O geocentrismo descritivo – com epiciclos, equantes e deferentes – foi substituído pelo heliocentrismo, com as elípticas e órbitas de Kepler, ampliado depois pela gravidade de Newton. Não foram só as posições e movimentos dos planetas que foram explicados. Através do heliocentrismo, entendemos as luas de Júpiter, fases, órbitas excêntricas de Marte e Vênus e novas previsões foram feitas sobre a periodicidade e retorno dos cometas.

Centenas de anos depois, a própria gravidade de Newton não conseguiu prever as características orbitais detalhadas de Mercúrio, e foi a Relatividade Geral de Einstein que não só reproduziu todos os sucessos de Newton, mas explicou anomalias orbitais de Mercúrio e fez previsões sobre o desvio da luz estelar por fontes gravitacionais que pode ser testado. Em poucos anos, a Relatividade Geral foi confirmada, e tivemos outra revolução científica em nossas mãos.

Imagens de crédito: New York Times, 10 de novembro 1919 (L); Illustrated London News, 22 de novembro 1919 (R).
Imagem: New York Times, 10 de novembro 1919 (L); Illustrated London News, 22 de novembro 1919 (R).
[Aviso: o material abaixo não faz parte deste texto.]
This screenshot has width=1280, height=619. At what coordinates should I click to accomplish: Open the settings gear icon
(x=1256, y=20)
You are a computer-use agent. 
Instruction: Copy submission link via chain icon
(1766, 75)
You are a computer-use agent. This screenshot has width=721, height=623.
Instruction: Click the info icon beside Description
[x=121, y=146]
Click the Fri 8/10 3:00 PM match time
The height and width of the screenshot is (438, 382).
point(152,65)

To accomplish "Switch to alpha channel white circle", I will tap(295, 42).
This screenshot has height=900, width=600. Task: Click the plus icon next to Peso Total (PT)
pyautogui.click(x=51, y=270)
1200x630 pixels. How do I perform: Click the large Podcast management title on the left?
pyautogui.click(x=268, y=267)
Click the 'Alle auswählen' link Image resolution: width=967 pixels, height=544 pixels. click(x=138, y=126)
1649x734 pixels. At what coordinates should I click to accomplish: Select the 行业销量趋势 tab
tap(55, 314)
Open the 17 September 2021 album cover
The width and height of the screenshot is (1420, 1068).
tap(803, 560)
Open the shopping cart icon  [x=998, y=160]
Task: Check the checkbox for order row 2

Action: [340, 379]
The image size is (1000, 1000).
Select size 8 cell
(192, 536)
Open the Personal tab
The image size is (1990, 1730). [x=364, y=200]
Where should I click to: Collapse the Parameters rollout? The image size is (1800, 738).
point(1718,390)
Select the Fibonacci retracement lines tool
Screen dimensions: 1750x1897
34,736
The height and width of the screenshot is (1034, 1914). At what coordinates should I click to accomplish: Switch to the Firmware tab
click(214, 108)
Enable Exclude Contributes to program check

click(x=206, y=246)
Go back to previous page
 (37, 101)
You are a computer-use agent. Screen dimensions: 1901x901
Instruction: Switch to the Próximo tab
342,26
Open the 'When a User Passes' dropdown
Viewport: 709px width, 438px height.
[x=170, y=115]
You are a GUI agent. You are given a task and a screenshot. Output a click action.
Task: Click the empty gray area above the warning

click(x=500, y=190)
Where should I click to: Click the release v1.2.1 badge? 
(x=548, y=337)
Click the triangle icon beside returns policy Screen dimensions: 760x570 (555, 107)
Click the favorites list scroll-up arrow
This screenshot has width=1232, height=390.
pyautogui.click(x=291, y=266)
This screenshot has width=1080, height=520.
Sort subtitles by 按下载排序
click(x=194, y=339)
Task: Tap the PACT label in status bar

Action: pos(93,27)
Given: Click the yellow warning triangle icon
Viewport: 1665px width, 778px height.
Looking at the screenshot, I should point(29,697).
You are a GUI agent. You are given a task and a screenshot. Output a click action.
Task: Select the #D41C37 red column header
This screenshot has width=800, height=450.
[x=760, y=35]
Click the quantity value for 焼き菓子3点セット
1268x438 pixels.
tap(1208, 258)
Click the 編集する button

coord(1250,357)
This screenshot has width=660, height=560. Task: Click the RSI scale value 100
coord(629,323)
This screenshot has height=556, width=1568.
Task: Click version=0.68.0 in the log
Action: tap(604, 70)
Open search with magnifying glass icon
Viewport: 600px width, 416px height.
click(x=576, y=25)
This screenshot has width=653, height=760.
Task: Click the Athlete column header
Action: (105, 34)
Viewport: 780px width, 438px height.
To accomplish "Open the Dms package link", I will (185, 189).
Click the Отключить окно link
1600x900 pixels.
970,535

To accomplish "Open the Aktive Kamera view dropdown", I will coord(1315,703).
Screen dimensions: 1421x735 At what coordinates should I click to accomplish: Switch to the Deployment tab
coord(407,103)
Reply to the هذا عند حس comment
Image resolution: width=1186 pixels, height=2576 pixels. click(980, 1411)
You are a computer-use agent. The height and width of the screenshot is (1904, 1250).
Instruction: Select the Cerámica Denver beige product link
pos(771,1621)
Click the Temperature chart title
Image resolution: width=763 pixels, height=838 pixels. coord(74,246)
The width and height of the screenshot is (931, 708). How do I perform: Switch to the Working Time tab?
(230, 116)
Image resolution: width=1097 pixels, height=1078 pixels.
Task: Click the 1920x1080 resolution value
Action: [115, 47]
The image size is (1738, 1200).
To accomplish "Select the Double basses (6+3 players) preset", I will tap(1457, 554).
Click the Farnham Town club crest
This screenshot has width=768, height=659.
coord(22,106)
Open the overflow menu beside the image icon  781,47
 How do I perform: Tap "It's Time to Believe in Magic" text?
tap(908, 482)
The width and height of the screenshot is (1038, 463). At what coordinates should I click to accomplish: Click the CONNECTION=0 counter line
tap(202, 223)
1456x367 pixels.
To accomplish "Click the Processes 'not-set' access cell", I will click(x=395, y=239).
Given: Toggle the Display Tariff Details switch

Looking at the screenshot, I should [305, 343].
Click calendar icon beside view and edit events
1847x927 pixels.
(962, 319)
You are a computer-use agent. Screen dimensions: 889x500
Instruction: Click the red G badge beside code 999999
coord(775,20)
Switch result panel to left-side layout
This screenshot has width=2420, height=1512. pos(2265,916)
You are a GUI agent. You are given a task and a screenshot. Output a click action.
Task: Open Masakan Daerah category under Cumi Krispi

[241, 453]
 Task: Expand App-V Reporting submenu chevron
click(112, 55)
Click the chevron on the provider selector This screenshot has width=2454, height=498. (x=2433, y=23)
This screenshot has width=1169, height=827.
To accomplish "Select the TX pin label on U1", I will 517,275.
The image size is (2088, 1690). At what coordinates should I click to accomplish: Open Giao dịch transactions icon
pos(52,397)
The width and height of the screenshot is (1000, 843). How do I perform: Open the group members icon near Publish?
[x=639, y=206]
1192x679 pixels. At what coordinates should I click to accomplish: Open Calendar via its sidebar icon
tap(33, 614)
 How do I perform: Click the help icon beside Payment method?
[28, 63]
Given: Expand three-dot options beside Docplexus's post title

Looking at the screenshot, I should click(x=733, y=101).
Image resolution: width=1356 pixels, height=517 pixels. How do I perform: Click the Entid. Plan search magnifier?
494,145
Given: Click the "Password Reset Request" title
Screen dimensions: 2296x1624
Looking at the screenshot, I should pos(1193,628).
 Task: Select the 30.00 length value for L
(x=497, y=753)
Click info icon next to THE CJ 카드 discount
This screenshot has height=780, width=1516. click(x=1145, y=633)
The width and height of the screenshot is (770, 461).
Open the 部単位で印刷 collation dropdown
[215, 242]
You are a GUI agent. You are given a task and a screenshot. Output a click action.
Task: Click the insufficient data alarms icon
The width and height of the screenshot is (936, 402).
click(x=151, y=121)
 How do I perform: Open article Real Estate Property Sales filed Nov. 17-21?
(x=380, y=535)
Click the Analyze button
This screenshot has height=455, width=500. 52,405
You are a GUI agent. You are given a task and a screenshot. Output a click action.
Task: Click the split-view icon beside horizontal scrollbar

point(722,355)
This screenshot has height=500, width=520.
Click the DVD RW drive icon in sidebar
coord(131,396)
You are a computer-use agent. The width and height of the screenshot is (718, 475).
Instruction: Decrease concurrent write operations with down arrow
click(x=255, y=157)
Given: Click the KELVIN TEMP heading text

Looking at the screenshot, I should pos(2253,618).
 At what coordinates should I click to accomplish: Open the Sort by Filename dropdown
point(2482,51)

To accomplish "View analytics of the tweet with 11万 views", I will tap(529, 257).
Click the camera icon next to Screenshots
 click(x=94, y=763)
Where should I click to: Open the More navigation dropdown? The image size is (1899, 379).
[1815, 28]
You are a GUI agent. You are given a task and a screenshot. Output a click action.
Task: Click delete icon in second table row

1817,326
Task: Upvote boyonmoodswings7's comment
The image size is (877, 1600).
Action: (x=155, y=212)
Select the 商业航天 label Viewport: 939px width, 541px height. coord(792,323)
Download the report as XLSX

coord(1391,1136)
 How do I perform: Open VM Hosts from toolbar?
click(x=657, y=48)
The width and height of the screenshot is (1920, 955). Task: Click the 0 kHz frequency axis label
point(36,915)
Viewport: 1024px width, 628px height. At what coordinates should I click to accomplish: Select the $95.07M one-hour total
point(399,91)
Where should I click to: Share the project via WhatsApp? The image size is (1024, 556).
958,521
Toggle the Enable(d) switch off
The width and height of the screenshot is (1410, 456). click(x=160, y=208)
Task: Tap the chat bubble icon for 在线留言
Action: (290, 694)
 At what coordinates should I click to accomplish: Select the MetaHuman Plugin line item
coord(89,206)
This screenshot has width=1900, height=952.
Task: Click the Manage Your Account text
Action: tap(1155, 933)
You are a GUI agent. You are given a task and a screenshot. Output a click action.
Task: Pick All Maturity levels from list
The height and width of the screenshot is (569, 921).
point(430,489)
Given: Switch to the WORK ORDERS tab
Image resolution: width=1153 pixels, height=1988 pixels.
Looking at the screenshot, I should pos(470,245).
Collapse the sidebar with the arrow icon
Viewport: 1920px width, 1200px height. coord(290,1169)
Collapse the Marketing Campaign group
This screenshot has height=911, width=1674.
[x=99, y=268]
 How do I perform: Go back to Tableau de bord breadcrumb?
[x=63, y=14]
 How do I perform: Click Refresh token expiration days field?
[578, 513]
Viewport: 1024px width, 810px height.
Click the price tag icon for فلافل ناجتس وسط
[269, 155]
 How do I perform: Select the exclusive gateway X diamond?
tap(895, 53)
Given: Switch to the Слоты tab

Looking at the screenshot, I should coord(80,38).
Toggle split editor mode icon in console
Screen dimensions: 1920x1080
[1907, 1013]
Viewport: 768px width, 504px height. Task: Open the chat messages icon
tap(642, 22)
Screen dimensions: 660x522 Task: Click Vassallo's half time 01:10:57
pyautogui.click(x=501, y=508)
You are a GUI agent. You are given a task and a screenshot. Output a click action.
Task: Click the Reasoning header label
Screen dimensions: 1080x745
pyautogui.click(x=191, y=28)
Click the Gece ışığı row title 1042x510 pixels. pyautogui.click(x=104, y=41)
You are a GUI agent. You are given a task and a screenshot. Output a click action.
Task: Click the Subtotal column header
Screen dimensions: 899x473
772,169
Partindo para um exemplo na biologia, a Teoria da Evolução de Darwin foi um grande exemplo: substituída pela genética e posteriormente substituída pela descoberta do DNA. A ciência avança desta forma: não invalidando o que veio antes, mas expandindo a ideia original para descrever melhor o conjunto completo de fenômenos aplicáveis no Universo.

Mas onde é que o Multiverso – o verdadeiro Multiverso – se encaixa nesta história, e o que ele é?

Para entender isso, vamos começar com a nossa imagem do próprio Universo. E pelo universo (com “u” minusculo), ou seja, o universo observável: a soma total de tudo o que podemos ver, medir e interagir.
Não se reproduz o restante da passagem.